>>>>
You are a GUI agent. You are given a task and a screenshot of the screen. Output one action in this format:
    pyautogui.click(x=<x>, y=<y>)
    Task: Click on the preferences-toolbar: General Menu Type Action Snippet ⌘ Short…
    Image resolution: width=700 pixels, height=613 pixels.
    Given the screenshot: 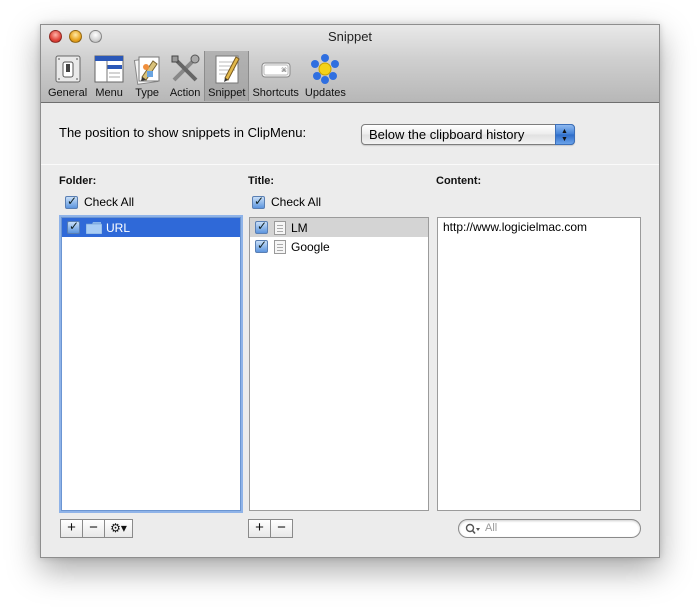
<<<<
> Task brief
Turn the lines of the entries above into a JSON list of strings, one string per line and no blank lines. Leave the pictures out.

> Solved exercise
[
  "You are a GUI agent. You are given a task and a screenshot of the screen. Output one action in this format:",
  "    pyautogui.click(x=<x>, y=<y>)",
  "    Task: Click on the preferences-toolbar: General Menu Type Action Snippet ⌘ Short…",
  "    Image resolution: width=700 pixels, height=613 pixels.",
  "    Given the screenshot: "
]